56 En verder, voorwaar, Ik zeg: Laat mijn dienstmaagd mijn dienstknecht Joseph zijn overtredingen vergeven; en dan zullen haar overtredingen, waarmee zij tegen Mij heeft overtreden, haar worden vergeven; en Ik, de Heer, uw God, zal haar zegenen en haar vermenigvuldigen en haar hart zich doen verheugen.

57 En voorts zeg Ik: Laat mijn dienstknecht Joseph zijn eigendom niet uit handen geven, opdat er niet een vijand komt en hem vernietigt: want Satan tracht te vernietigen; want Ik ben de Heer, uw God, en hij is mijn dienstknecht; en zie, ja, zie, Ik ben met hem, zoals Ik was met Abraham, uw vader, ja, tot zijn verhoging en heerlijkheid.

58 Welnu, wat de wet van het priesterschap betreft: er zijn vele dingen die daarmee verband houden.

59 Voorwaar, indien een man door mijn Vader wordt geroepen, zoals Aäron, door mijn eigen stem, en door de stem van Hem die Mij gezonden heeft, en Ik hem met de sleutels van de macht van dit priesterschap heb begiftigd, dan zal hij, indien hij iets doet in mijn naam, en volgens mijn wet en door mijn woord, geen zonde begaan, en Ik zal hem rechtvaardigen.

60 Laat daarom niemand mijn dienstknecht Joseph aanvallen, want Ik zal hem rechtvaardigen; want hij zal het offer brengen dat Ik wegens zijn overtredingen uit zijn hand verg, zegt de Heer, uw God.

61 En voorts, wat de wet van het priesterschap betreft — indien een man een maagd huwt, en er nog een wenst te huwen, en de eerste haar toestemming geeft, en indien hij de tweede huwt, en zij maagden zijn en jegens geen andere man een gelofte hebben afgelegd, dan is hij gerechtvaardigd; hij kan geen overspel plegen, want ze zijn hem gegeven; want hij kan geen overspel plegen met wie hem toebehoort en niemand anders.

62 En indien hem onder die wet tien maagden worden gegeven, kan hij geen overspel plegen, want zij behoren hem toe, en ze zijn hem gegeven; daarom is hij gerechtvaardigd.
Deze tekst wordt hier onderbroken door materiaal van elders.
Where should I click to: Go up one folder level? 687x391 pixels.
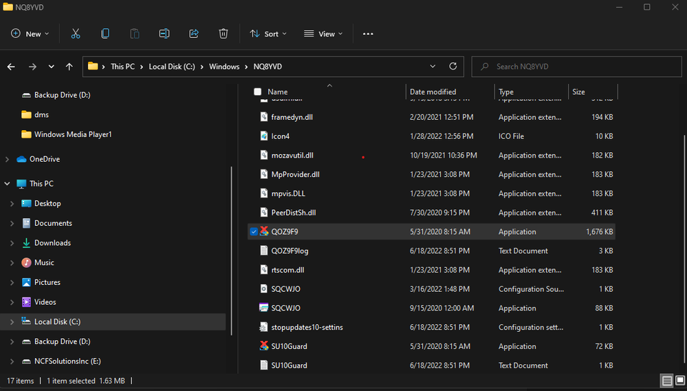pos(69,67)
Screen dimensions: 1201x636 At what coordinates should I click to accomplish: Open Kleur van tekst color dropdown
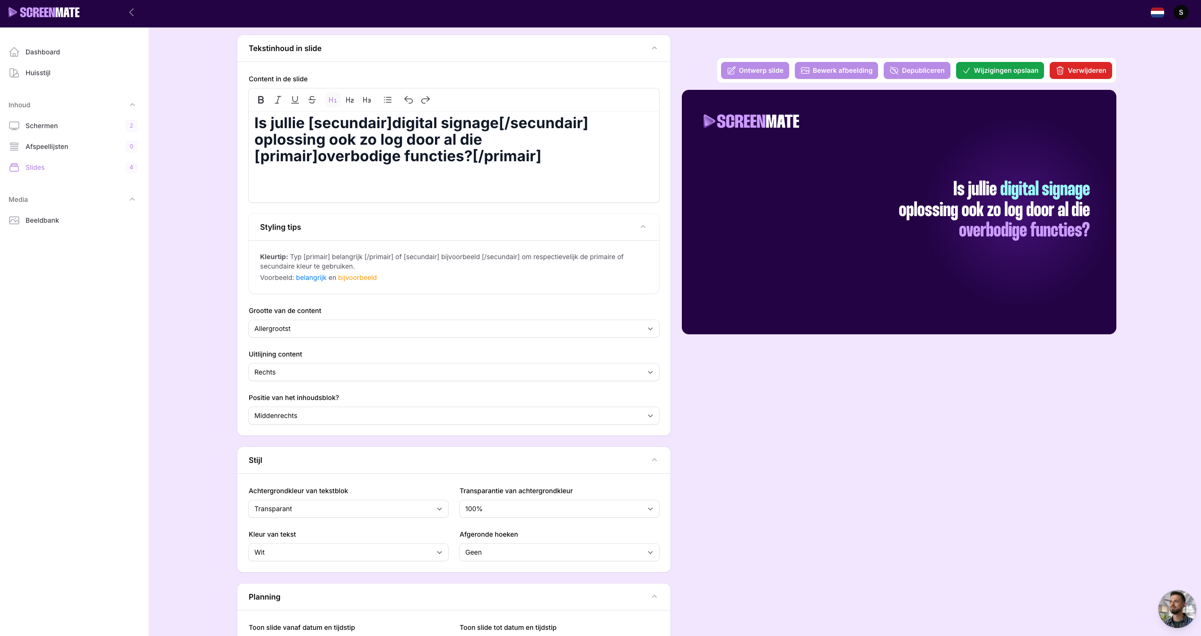point(348,552)
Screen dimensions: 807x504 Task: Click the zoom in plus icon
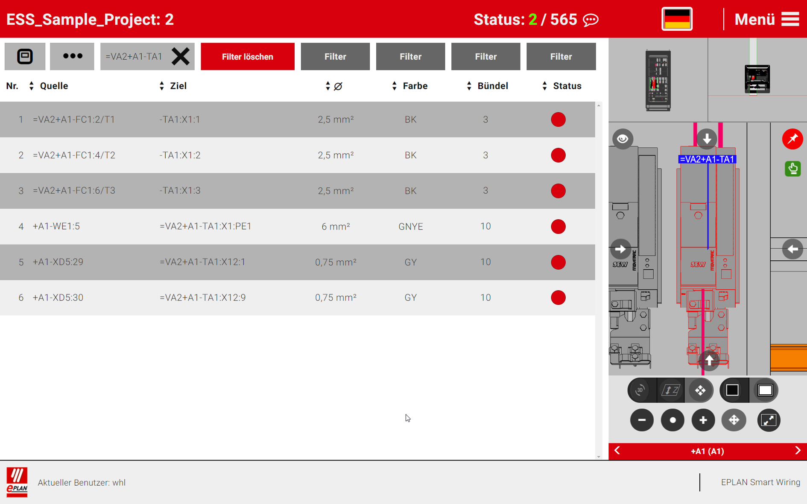pyautogui.click(x=703, y=420)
63 Als echter een of wie ook van de tien maagden, nadat zij gehuwd is, bij een andere man is, dan heeft zij overspel gepleegd, en zal vernietigd worden; want ze zijn hem gegeven om zich te vermenigvuldigen en de aarde te vervullen, volgens mijn gebod, en om de belofte te vervullen die door mijn Vader werd gedaan vóór de grondlegging van de wereld, en voor hun verhoging in de eeuwige werelden, opdat zij de mensenzielen zullen baren; want daarin wordt het werk van mijn Vader voortgezet, opdat Hij zal worden verheerlijkt.

64 En voorts, voorwaar, voorwaar, Ik zeg u: Indien een man die de sleutels van deze macht bezit, een vrouw heeft, en hij haar de wet van mijn priesterschap aangaande deze dingen leert, dan moet zij geloven en hem dienen, anders zal zij vernietigd worden, zegt de Heer, uw God; want Ik zal haar vernietigen; want Ik zal mijn naam grootmaken bij allen die mijn wet aanvaarden en zich eraan houden.

65 Daarom zal het gewettigd zijn in mijn bestel, indien zij deze wet niet aanvaardt, dat hij alle dingen ontvangt die Ik, de Heer, zijn God, hem wil geven, omdat zij niet geloofde en hem niet diende volgens mijn woord; en zij wordt dan de overtreedster; en hij is vrijgesteld van de wet van Sara, die Abraham diende volgens de wet toen Ik Abraham gebood Hagar tot vrouw te nemen.

66 En nu, wat deze wet betreft, voorwaar, voorwaar, Ik zeg u: Ik zal u hierna nog meer openbaren; daarom, laat dit voor het ogenblik voldoende zijn. Zie, Ik ben de Alfa en de Omega. Amen.